- _TO DO_
Write out the stretch of lines below that begins at the line with "Where should I click to: Click" and ends at the line with "Screen dimensions: 1618x604", including both, exactly as given and nothing more.

Stored records
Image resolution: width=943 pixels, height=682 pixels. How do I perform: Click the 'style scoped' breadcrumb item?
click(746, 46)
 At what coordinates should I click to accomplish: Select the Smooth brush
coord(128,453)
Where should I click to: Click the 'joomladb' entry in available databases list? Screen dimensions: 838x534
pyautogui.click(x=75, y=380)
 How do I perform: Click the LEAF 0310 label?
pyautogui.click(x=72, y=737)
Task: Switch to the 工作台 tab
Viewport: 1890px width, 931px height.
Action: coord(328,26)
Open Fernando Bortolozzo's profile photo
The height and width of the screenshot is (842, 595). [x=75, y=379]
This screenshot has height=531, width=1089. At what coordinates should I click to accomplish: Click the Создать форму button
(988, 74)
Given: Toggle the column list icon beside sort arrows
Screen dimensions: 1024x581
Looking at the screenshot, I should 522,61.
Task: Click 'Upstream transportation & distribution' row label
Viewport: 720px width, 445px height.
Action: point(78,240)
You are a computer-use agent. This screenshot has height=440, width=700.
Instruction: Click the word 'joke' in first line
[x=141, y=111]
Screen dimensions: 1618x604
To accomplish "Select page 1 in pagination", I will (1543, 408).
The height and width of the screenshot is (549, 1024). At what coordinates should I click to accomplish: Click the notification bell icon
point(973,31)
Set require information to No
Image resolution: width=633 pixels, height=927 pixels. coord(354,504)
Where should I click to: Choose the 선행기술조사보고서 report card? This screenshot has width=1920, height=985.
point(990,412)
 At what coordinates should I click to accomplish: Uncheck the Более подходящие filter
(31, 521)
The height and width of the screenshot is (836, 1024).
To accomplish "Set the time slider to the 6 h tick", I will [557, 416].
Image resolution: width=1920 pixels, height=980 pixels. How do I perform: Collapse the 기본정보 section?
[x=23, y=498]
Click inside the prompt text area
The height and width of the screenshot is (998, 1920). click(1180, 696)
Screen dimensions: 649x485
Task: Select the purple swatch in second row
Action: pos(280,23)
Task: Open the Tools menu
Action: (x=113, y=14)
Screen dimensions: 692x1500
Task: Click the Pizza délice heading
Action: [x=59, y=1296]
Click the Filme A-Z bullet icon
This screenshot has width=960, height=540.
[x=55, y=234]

- _EXERCISE RESULT_
Where should I click to: Click the 'joomladb' entry in available databases list? Screen dimensions: 838x534
pyautogui.click(x=75, y=380)
 How do I perform: Click the LEAF 0310 label?
pyautogui.click(x=72, y=737)
Task: Switch to the 工作台 tab
Viewport: 1890px width, 931px height.
Action: coord(328,26)
Open Fernando Bortolozzo's profile photo
The height and width of the screenshot is (842, 595). [x=75, y=379]
This screenshot has height=531, width=1089. At what coordinates should I click to accomplish: Click the Создать форму button
(988, 74)
Given: Toggle the column list icon beside sort arrows
Screen dimensions: 1024x581
Looking at the screenshot, I should 522,61.
Task: Click 'Upstream transportation & distribution' row label
Viewport: 720px width, 445px height.
Action: point(78,240)
You are a computer-use agent. This screenshot has height=440, width=700.
Instruction: Click the word 'joke' in first line
[x=141, y=111]
Screen dimensions: 1618x604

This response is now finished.